┌─ Supplied data
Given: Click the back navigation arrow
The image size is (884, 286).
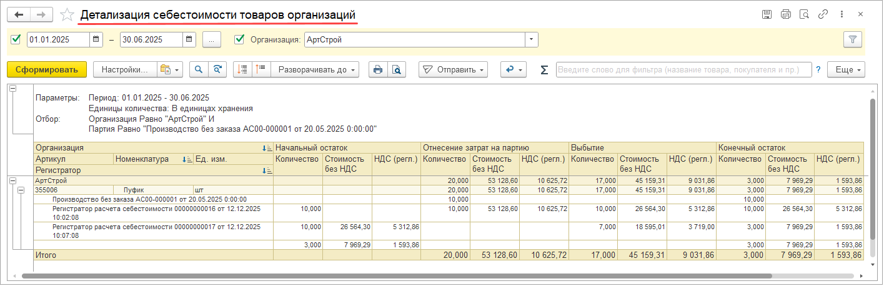Looking at the screenshot, I should click(x=19, y=14).
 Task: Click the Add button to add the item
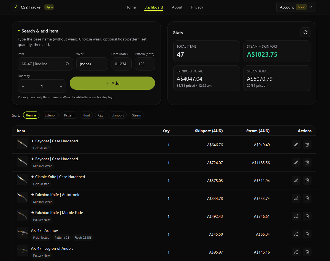click(x=112, y=83)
└─
■ **Prompt**:
Each word of the data should be repeated exactly, and the pictures left out.

■ **Finished exercise**:
Given: Click the back navigation arrow
The image size is (884, 286).
Looking at the screenshot, I should click(x=19, y=14).
 Task: Click the Add button to add the item
click(x=112, y=83)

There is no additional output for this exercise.